Flat fibrillated strips may be fabricated in the following manner, for example. Typically, a film ca. 2 m wide is produced by extrusion, and is then slit into strips of width ca. 20 mm, using a cutter bar. Then the strips are re-heated and are stretched linearly.
The stretched strips are then cut by means of a “fibrillator”. In the “fibrillation” the strip is cut with longitudinal cuts of limited lengths (“sectionwise”), such that a honeycomb pattern is formed in the width of the fibrillated strip, by the individual steps, when the strip is stretched.
Following the “fibrillation”, the strip is re-heated and is shrunk by 10-30% (“relaxation” process). A fibrillated strip has width 6-12 mm and thickness 0.1-0.14 mm. It has a flat, rectangular shape if not subjected to tensile force in the lateral direction. At the end of the apparatus the fibrillated strip is wound onto a spool. One fibrillated strip is always wound onto a single spool.
Such a spool is used in the next production step, in which the fibrillated strip is tufted in a tufting process, to produce an expanse of artificial turf (carpet comprised of artificial turf). For this, the fibrillated strips must be guided by the needles of a tufting machine. In this connection, the eye of the tufting needle is employed for guiding, which eye typically has a diameter of 5-6 mm.
Since the flat, fibrillated strips may have a width up 12 mm, they tend to become caught in the eye of the needle.
To avoid this, typically the strips are subjected to twisting. In the twisting process, the strips are twisted in ca. 30 twists per meter, whereby the shape of the flat strip is brought into a round shape which facilitates passing the strip through the eye of the needle.
The twisting imposes additional stress on the strip, to some extent negatively influencing mechanical performance parameters such as strength and elongation.
In addition, the additional production step of twisting entails substantially higher production costs.
Alternatively, it has been proposed to provide a winding (wrap) around the flat, fibrillated strip, with “folding up” of the fibrillated strip.

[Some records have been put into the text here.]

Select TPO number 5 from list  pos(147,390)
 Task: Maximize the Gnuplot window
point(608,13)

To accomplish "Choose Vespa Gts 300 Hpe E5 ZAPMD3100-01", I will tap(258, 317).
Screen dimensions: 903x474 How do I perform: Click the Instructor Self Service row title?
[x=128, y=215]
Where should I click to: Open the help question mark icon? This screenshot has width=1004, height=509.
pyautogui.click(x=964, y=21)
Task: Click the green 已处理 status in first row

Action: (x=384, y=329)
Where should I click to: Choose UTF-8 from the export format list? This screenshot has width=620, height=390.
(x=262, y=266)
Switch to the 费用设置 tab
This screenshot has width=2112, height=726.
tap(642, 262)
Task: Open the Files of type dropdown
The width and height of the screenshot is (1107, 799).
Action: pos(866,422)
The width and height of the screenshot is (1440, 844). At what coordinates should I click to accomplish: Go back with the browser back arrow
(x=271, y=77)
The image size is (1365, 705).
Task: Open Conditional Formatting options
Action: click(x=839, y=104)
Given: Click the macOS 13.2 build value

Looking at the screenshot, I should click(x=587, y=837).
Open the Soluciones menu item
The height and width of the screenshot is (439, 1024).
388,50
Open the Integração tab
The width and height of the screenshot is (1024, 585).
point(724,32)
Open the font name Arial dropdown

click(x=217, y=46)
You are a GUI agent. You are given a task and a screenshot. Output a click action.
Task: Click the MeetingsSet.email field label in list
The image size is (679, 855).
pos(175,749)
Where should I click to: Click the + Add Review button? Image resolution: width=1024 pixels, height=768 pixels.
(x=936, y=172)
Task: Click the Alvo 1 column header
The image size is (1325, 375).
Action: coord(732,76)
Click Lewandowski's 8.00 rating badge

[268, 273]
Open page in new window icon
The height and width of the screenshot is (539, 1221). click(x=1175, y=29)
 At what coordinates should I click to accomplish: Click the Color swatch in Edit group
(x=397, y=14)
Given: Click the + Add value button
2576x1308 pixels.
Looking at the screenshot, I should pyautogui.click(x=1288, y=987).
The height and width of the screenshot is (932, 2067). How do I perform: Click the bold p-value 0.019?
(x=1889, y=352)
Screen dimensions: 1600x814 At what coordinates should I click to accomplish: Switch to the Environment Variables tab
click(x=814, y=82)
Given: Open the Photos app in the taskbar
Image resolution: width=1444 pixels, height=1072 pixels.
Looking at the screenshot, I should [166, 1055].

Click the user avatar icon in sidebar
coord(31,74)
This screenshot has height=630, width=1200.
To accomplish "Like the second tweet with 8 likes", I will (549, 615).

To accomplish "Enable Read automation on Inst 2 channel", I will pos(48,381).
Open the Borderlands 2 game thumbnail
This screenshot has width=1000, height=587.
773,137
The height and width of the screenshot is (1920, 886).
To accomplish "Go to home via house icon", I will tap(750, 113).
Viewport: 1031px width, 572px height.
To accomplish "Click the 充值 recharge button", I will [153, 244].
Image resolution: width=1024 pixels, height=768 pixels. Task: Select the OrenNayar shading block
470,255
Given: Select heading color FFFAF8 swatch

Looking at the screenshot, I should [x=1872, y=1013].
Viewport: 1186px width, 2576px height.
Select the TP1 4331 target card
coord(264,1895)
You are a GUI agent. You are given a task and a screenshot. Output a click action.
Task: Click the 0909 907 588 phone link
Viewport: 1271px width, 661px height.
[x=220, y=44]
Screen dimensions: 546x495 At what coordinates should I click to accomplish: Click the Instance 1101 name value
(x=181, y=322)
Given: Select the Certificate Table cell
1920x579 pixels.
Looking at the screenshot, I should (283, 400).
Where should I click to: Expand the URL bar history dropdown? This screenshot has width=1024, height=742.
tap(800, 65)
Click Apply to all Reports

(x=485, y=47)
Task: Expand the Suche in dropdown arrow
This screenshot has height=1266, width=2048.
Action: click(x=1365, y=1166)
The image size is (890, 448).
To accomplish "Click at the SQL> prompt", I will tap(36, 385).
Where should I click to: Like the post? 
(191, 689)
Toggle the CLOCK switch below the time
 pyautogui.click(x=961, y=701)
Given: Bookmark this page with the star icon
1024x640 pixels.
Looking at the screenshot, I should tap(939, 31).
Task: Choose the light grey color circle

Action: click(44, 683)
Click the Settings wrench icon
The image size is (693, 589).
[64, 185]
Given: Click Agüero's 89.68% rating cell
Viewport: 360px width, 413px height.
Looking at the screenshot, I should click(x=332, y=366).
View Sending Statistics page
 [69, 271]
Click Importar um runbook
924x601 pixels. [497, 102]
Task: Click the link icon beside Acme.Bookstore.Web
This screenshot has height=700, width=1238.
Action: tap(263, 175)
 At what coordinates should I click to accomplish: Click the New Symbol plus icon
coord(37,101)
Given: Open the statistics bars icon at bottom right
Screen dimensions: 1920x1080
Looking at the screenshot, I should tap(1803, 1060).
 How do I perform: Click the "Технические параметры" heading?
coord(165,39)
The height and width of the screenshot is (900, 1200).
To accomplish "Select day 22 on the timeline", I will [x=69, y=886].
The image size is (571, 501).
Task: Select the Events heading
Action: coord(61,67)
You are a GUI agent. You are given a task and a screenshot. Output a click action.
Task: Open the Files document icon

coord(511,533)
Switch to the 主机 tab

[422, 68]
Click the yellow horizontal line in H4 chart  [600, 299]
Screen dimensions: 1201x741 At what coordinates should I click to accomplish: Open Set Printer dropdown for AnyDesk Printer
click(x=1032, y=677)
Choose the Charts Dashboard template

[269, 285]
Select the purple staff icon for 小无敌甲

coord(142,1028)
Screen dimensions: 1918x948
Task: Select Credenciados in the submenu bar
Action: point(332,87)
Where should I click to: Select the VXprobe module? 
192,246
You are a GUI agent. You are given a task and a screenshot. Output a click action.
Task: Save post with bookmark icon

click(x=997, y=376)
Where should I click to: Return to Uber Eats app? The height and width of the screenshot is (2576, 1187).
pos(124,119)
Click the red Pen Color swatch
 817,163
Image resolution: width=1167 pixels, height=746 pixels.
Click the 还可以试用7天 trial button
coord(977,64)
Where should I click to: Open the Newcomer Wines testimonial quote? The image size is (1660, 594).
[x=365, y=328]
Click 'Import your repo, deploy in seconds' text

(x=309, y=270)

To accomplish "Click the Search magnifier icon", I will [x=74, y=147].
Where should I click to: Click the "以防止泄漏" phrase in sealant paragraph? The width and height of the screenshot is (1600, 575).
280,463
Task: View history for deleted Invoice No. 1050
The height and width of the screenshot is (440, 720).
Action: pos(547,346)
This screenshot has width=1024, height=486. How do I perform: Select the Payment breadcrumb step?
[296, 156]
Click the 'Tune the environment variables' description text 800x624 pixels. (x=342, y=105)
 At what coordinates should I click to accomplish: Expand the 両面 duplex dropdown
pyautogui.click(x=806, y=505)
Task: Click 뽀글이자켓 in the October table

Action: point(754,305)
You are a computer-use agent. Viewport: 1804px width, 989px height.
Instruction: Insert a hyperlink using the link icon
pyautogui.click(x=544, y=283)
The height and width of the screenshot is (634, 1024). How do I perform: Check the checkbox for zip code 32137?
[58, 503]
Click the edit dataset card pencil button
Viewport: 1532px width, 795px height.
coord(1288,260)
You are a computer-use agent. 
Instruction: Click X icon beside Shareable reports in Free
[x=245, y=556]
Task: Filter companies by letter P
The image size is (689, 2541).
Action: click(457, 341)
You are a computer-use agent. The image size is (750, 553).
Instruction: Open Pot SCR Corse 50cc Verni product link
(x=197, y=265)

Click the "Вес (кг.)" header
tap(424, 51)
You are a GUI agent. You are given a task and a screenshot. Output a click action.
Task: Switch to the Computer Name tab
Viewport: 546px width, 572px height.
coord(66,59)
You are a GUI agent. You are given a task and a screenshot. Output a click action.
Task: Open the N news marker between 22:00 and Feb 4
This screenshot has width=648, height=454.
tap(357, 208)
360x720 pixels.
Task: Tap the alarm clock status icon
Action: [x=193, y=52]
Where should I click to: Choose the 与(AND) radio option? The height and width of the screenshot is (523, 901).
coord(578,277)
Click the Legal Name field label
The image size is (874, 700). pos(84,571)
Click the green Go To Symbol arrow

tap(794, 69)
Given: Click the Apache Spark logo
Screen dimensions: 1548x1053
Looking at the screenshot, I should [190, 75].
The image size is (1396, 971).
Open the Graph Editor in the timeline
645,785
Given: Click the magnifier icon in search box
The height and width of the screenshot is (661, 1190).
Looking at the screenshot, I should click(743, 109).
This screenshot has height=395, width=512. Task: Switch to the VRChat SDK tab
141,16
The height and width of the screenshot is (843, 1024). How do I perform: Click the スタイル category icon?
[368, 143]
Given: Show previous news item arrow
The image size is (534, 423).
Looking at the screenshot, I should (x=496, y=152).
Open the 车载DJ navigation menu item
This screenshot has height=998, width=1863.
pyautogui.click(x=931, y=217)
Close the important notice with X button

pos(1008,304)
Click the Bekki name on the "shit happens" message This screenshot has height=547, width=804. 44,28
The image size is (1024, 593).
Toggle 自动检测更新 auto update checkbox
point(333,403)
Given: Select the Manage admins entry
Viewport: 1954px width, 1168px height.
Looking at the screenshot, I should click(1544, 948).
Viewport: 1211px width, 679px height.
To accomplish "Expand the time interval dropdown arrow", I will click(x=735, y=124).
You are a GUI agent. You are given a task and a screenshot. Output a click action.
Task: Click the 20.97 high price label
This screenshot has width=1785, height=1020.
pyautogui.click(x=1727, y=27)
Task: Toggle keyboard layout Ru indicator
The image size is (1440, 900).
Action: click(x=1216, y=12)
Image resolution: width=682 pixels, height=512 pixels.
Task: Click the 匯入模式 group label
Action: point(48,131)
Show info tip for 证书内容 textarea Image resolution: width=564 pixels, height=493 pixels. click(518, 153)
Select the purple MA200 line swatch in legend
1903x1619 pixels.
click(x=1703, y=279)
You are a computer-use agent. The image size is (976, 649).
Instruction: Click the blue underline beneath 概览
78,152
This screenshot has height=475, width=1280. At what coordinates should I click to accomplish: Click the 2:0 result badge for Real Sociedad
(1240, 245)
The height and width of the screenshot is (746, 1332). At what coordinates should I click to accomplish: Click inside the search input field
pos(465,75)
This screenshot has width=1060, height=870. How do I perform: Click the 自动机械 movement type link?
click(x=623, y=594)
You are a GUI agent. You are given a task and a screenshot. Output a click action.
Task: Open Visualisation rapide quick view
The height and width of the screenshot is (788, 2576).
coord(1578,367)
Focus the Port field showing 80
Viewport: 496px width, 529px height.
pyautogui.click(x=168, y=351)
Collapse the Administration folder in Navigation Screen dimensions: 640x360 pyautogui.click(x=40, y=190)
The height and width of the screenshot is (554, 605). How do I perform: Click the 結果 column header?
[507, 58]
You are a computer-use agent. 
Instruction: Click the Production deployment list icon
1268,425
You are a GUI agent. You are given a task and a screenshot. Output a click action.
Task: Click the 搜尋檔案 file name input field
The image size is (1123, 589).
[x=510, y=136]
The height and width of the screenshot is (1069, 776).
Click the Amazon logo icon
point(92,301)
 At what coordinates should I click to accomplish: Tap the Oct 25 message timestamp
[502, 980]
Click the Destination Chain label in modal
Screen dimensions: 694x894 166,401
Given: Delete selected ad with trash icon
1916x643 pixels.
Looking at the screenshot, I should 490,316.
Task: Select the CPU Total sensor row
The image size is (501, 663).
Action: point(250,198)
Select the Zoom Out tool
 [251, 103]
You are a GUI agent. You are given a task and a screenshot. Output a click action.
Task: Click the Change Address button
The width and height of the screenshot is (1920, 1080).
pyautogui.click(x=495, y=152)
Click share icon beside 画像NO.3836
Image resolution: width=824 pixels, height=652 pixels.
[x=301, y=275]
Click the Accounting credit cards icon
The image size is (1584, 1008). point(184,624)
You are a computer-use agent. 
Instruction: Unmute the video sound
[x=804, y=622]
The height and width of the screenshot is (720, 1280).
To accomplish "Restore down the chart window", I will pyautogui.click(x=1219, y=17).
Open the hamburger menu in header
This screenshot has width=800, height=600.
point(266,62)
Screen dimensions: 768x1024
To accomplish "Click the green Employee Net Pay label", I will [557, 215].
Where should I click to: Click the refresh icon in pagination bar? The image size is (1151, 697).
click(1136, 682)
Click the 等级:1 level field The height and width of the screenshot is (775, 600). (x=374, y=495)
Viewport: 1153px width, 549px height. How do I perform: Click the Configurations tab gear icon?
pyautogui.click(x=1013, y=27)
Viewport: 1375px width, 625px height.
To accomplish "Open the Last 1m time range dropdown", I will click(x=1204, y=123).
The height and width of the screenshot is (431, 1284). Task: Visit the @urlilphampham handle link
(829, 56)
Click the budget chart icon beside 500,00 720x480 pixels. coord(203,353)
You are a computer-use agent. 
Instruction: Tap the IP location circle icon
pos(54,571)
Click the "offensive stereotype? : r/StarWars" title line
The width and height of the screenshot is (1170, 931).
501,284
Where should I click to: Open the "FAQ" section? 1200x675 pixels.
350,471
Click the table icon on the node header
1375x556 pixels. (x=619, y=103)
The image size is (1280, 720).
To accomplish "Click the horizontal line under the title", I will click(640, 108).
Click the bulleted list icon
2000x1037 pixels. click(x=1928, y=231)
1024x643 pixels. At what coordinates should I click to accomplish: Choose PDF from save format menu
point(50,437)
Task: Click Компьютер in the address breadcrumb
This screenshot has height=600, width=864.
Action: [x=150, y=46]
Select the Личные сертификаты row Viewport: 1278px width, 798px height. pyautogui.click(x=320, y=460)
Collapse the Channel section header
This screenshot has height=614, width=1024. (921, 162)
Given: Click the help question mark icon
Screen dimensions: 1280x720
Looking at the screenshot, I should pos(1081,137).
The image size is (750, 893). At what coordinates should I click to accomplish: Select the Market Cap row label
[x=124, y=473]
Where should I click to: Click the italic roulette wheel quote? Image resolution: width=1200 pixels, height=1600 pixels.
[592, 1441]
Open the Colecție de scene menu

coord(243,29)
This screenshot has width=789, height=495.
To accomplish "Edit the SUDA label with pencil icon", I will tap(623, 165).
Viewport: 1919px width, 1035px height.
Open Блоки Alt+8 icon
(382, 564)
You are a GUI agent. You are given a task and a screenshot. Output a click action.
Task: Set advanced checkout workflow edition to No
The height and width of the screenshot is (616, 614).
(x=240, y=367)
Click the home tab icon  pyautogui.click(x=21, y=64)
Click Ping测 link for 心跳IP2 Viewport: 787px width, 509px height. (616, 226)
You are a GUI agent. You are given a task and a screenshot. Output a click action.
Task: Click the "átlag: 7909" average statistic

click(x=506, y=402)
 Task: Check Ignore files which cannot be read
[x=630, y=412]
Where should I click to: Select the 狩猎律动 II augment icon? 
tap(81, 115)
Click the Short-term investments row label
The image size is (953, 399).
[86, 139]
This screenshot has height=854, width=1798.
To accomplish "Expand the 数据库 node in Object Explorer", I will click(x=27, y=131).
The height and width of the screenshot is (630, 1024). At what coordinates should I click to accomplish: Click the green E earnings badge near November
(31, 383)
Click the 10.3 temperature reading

It has been found that the “folding up” is too non-uniform, and that to an appreciable extent the strip still becomes caught in the eye of the needle.
Accordingly, it is an object of the present invention to devise an economical means of more uniformly and more extensively deforming the flat, fibrillated strip wherewith the strip has the desired mechanical performance and in addition can be passed through the eye of a tufting needle without becoming caught there.